Quick Fiction Fixes – Read plays and scripts for better dialogue
by Camy Tang
We’re all busy, whether working full-time or chasing/chauffeuring kids around all day. Yet we’re also writers, striving to get our words on paper and then polish it to a sparkle. This column gives quick fixes for fiction manuscripts specifically for busy writers. Pick and choose what works best for you!
Read a play or a script to inspire you to better dialogue
My friend Mark Goodyear made a great point that one way to learn to write good dialogue is to read good dialogue, and one of the best resources are good plays. Specifically, the Tony winners, since aren’t those the best plays written in America?
If you go to his blog post about it, he gives the website of the Tonys and how to search for plays to read.
Plays can be found in your local library. They might also be in the drama department of your local high school and available for loan, so send your child on a recon mission.
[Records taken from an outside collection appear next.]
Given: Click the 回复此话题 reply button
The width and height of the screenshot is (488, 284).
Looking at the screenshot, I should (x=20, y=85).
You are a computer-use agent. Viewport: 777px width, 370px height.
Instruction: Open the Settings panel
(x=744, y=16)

Another good resource is online stores where you can buy cheap used copies (which you can then flag and mark up with notes).
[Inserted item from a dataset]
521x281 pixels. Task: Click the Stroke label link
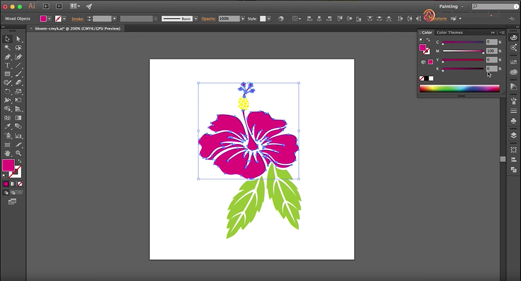(x=78, y=19)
Look for dialogue that moves you, then look through it again to discover why. Look at pacing, sentence rhythm, word choice—especially word choice specific to certain characters. Judicious use of sentence structure and sentence length also make up good dialogue.
Good dialogue is emotionally charged—what makes any particular section of dialogue more powerful? Analyze it with your writer’s cap on, not your reader’s cap. Is it the specific words used? The length of the sentence—or maybe the shortness of it? Is it the timing of the line of dialogue, where it falls in the conversation?
Once you analyze good dialogue, you’ll find you’ll be more critical of your own writing as you work on your dialogue scenes. You’ll be more careful about word choices and more aware of pacing and rhythm.